Questions to answer:
a) On the CABBAGE benchmark page, which model powered the pipeline that translated the Embrapa data into English?
b) From the CABBAGE benchmark page, print the passage from "Real-world plant diagnosis" to "similar plant pathologies." word for word.
───── Page text
Back to Projects
Work
2024-11 - 2025-02

CABBAGE (AgriBench)

A comprehensive multimodal benchmark (74K+ questions) for agricultural AI.

NeurIPS 2025
AI Research
Benchmark
Data Engineering
CABBAGE (AgriBench)

The Challenge: Why Agricultural AI Needed a Scientific Benchmark

Artificial intelligence is rapidly transforming agriculture, promising solutions for precision farming, pest management, and yield forecasting. However, evaluating Multimodal Large Language Models (MLLMs) in this domain has historically been reliant on generic benchmarks or small-scale datasets that fail to capture the rigorous scientific nuances of plant pathology and agronomy.

CABBAGE (Comprehensive Agricultural Benchmark Backed by AI-Guided Evaluation) was created to fill this critical gap. Our work, submitted to NeurIPS 2025, introduces the first domain-specific multimodal benchmark designed to assess MLLMs on real-world agronomic tasks with scientific precision.

The Data Journey: Engineered for Rigor

Creating CABBAGE was not a simple data scrapping exercise; it was a massive data engineering effort involving the curation, cleaning, and algorithmic generation of a dataset containing over 74,000 questions.

1. Extracting Scientific Knowledge (25K Questions)

We aimed for deep agronomic validity. We sourced data from Embrapa (Brazilian Agricultural Research Corporation), AgriExam, and Certified Crop Adviser (CCA) exams.

  • The Translation Pipeline: A major challenge was that Embrapa's rich dataset was primarily in Portuguese. We engineered a translation pipeline using Llama 3.3 (70B) to translate and align over 20,000 QA pairs into English. This process involved strict validation steps to ensure technical agricultural terms were preserved accurately.
  • Noise Filtering Algorithms: The raw AgriExam data contained significant noise typical of competitive exam dumps. We developed custom Python filtering algorithms to strip out non-agricultural general knowledge questions, ensuring the benchmark remained strictly domain-focused.

2. Agronomic Visual Cognition (47K Tasks)

Real-world plant diagnosis is inherently visual. We utilized data from Pl@ntNet and the EPPO Global Database to construct a massive visual evaluation suite.

Visual Identification Task Figure 1: Example of a visual identification task in CABBAGE, requiring the model to distinguish between similar plant pathologies.

  • Taxonomic Precision: Unlike generic visual benchmarks, our tasks require fine-grained classification across 1.2K plant species and 1.2K pest species.
──────────
───── Extracted information
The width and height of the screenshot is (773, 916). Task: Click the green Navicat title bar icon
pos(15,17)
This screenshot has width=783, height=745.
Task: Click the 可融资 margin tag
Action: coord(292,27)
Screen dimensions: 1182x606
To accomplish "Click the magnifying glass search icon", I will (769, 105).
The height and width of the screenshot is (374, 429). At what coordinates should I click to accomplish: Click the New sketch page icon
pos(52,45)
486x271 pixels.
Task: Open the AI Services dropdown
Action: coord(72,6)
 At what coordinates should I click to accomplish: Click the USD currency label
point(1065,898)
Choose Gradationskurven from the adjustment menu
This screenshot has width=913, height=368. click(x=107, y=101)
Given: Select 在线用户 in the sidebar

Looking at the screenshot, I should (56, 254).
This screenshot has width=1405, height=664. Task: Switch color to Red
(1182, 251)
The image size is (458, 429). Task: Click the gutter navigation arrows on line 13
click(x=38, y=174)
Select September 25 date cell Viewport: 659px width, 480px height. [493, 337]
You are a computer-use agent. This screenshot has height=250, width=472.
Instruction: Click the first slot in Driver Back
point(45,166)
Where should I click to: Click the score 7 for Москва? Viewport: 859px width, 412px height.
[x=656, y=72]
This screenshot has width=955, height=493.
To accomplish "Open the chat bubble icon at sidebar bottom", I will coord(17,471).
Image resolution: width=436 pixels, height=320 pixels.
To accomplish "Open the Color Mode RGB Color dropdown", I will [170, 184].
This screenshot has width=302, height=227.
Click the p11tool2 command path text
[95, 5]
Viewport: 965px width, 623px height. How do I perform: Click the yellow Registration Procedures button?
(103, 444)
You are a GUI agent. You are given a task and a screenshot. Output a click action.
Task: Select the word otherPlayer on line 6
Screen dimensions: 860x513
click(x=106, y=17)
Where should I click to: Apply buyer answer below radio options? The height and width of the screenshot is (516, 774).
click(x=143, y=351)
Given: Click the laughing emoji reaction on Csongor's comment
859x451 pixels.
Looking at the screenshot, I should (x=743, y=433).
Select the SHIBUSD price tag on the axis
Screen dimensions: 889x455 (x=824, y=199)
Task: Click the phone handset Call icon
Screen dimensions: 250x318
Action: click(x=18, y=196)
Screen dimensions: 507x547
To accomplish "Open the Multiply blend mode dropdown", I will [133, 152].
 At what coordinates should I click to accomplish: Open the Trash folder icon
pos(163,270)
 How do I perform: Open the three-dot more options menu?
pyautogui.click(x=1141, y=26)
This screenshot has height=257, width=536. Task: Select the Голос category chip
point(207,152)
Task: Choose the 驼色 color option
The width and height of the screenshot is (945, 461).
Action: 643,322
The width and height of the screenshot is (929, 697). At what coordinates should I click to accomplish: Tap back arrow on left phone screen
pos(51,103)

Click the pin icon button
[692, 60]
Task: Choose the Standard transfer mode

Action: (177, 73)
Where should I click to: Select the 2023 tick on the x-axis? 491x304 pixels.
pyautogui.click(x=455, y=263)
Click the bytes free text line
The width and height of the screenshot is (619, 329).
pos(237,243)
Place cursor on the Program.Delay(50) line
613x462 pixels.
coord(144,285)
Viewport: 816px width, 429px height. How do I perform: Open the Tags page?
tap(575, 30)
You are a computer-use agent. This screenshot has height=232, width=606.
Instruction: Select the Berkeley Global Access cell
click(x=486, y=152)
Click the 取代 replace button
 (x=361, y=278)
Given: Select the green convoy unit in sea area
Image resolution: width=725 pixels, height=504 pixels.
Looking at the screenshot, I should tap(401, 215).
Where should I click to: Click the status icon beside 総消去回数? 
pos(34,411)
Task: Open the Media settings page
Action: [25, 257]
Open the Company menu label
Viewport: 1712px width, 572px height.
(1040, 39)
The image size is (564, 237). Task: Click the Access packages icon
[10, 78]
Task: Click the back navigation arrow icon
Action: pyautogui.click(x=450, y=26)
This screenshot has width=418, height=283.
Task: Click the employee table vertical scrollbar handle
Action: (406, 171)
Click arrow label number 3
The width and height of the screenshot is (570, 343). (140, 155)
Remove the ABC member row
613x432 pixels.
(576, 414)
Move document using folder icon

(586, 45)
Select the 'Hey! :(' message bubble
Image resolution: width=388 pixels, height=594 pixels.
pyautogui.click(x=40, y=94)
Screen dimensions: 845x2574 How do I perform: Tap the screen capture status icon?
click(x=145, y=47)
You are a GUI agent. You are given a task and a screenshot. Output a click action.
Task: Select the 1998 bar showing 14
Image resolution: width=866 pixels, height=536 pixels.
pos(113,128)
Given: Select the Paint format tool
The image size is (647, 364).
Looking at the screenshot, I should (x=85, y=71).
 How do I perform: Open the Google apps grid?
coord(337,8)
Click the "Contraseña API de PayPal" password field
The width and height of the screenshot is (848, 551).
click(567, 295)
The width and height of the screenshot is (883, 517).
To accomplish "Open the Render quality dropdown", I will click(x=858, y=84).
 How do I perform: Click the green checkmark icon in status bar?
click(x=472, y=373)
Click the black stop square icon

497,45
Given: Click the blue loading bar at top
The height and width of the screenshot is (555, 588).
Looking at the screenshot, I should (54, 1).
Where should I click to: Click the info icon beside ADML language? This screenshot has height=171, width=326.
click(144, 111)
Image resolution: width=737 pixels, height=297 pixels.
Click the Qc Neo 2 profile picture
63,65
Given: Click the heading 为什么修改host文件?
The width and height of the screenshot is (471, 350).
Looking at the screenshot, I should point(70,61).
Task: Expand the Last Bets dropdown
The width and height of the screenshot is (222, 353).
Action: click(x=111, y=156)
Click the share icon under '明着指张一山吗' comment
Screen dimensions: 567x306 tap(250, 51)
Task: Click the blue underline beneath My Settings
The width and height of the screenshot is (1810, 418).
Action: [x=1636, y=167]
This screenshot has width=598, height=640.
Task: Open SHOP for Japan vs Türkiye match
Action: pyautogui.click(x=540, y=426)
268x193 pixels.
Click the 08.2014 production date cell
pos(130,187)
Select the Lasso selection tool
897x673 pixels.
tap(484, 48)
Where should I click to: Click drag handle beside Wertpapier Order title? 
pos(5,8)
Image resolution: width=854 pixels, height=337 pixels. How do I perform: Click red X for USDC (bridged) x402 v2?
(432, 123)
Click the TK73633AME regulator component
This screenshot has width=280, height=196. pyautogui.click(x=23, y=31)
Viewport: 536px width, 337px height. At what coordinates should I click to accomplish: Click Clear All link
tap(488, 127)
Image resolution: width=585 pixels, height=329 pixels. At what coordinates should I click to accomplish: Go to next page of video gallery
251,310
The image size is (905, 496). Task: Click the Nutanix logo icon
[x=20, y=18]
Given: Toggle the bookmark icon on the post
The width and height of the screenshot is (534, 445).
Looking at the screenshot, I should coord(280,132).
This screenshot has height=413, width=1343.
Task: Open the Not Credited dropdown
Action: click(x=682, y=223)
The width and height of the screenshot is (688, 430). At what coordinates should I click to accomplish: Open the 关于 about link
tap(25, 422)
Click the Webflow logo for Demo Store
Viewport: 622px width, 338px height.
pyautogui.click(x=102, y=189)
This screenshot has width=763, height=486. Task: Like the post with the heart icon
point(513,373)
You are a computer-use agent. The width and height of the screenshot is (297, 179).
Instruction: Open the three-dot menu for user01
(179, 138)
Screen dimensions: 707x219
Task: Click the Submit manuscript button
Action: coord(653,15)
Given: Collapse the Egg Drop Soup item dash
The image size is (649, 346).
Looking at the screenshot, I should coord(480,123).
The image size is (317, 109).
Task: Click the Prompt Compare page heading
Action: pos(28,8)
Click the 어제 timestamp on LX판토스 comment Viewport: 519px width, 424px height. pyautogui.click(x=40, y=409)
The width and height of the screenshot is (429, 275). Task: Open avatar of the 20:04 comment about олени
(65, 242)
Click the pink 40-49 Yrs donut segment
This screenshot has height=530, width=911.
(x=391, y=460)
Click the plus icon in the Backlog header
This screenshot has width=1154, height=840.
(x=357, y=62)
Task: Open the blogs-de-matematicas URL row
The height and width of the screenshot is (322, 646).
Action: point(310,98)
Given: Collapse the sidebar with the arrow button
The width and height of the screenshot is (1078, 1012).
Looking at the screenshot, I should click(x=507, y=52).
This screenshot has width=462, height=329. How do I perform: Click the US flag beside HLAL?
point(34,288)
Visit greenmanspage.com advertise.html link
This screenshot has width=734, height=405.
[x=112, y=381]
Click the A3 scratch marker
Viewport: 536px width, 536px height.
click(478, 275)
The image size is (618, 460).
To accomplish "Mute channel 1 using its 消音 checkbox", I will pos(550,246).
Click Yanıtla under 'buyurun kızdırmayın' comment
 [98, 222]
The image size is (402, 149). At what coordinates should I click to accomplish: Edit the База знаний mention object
──────────
Answers:
a) Llama 3.3 (70B)

b)
Real-world plant diagnosis is inherently visual. We utilized data from Pl@ntNet and the EPPO Global Database to construct a massive visual evaluation suite.

Visual Identification Task Figure 1: Example of a visual identification task in CABBAGE, requiring the model to distinguish between similar plant pathologies.